-- Given records follows --

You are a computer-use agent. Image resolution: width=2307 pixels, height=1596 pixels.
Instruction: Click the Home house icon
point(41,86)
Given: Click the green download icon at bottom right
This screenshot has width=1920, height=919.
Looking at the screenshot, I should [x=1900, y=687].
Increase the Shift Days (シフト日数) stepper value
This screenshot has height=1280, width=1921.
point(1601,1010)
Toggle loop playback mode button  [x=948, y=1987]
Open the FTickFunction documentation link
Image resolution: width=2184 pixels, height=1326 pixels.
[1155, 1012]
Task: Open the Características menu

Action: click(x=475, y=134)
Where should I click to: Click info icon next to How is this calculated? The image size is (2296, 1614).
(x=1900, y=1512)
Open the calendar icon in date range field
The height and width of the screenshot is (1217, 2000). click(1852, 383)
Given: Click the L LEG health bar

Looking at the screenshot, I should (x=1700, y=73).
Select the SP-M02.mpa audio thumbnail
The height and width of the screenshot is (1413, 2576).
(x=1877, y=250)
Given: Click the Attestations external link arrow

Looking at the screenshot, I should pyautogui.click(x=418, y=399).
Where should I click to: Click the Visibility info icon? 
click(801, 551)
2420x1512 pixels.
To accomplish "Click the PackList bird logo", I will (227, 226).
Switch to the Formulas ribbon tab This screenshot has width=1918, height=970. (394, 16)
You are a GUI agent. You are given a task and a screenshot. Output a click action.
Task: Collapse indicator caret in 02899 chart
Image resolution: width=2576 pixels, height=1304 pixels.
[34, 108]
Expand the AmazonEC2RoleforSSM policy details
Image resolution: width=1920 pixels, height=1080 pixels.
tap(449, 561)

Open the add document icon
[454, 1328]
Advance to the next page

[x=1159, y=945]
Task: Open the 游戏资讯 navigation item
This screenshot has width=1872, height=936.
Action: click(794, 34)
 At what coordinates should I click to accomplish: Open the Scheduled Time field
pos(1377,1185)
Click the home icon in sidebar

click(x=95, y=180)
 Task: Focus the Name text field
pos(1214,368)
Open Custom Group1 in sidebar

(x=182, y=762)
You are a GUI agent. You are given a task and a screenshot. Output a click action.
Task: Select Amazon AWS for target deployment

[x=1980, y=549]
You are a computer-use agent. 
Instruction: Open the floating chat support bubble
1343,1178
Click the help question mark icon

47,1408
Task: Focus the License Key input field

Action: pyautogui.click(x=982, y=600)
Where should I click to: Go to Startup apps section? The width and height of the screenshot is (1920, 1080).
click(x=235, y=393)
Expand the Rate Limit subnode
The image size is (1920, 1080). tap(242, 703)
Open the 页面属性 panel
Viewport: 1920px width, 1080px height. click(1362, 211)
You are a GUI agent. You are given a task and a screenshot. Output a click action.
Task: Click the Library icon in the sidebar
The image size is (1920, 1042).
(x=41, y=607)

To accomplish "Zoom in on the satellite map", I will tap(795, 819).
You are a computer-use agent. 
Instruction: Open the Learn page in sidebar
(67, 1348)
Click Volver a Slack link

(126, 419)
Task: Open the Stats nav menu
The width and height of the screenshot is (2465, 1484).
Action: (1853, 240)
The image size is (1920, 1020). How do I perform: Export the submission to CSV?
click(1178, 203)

-- Given records concluded --

The task —
Exactly as they stand above, retype all of the records.

Exercise response —
You are a computer-use agent. Image resolution: width=2307 pixels, height=1596 pixels.
Instruction: Click the Home house icon
point(41,86)
Given: Click the green download icon at bottom right
This screenshot has width=1920, height=919.
Looking at the screenshot, I should [x=1900, y=687].
Increase the Shift Days (シフト日数) stepper value
This screenshot has height=1280, width=1921.
point(1601,1010)
Toggle loop playback mode button  [x=948, y=1987]
Open the FTickFunction documentation link
Image resolution: width=2184 pixels, height=1326 pixels.
[1155, 1012]
Task: Open the Características menu

Action: click(x=475, y=134)
Where should I click to: Click info icon next to How is this calculated? The image size is (2296, 1614).
(x=1900, y=1512)
Open the calendar icon in date range field
The height and width of the screenshot is (1217, 2000). click(1852, 383)
Given: Click the L LEG health bar

Looking at the screenshot, I should (x=1700, y=73).
Select the SP-M02.mpa audio thumbnail
The height and width of the screenshot is (1413, 2576).
(x=1877, y=250)
Given: Click the Attestations external link arrow

Looking at the screenshot, I should pyautogui.click(x=418, y=399).
Where should I click to: Click the Visibility info icon? 
click(801, 551)
2420x1512 pixels.
To accomplish "Click the PackList bird logo", I will (227, 226).
Switch to the Formulas ribbon tab This screenshot has width=1918, height=970. (394, 16)
You are a GUI agent. You are given a task and a screenshot. Output a click action.
Task: Collapse indicator caret in 02899 chart
Image resolution: width=2576 pixels, height=1304 pixels.
[34, 108]
Expand the AmazonEC2RoleforSSM policy details
Image resolution: width=1920 pixels, height=1080 pixels.
tap(449, 561)

Open the add document icon
[454, 1328]
Advance to the next page

[x=1159, y=945]
Task: Open the 游戏资讯 navigation item
This screenshot has width=1872, height=936.
Action: click(794, 34)
 At what coordinates should I click to accomplish: Open the Scheduled Time field
pos(1377,1185)
Click the home icon in sidebar

click(x=95, y=180)
 Task: Focus the Name text field
pos(1214,368)
Open Custom Group1 in sidebar

(x=182, y=762)
You are a GUI agent. You are given a task and a screenshot. Output a click action.
Task: Select Amazon AWS for target deployment

[x=1980, y=549]
You are a computer-use agent. 
Instruction: Open the floating chat support bubble
1343,1178
Click the help question mark icon

47,1408
Task: Focus the License Key input field

Action: pyautogui.click(x=982, y=600)
Where should I click to: Go to Startup apps section? The width and height of the screenshot is (1920, 1080).
click(x=235, y=393)
Expand the Rate Limit subnode
The image size is (1920, 1080). tap(242, 703)
Open the 页面属性 panel
Viewport: 1920px width, 1080px height. click(1362, 211)
You are a GUI agent. You are given a task and a screenshot. Output a click action.
Task: Click the Library icon in the sidebar
The image size is (1920, 1042).
(x=41, y=607)

To accomplish "Zoom in on the satellite map", I will tap(795, 819).
You are a computer-use agent. 
Instruction: Open the Learn page in sidebar
(67, 1348)
Click Volver a Slack link

(126, 419)
Task: Open the Stats nav menu
The width and height of the screenshot is (2465, 1484).
Action: (1853, 240)
The image size is (1920, 1020). How do I perform: Export the submission to CSV?
click(1178, 203)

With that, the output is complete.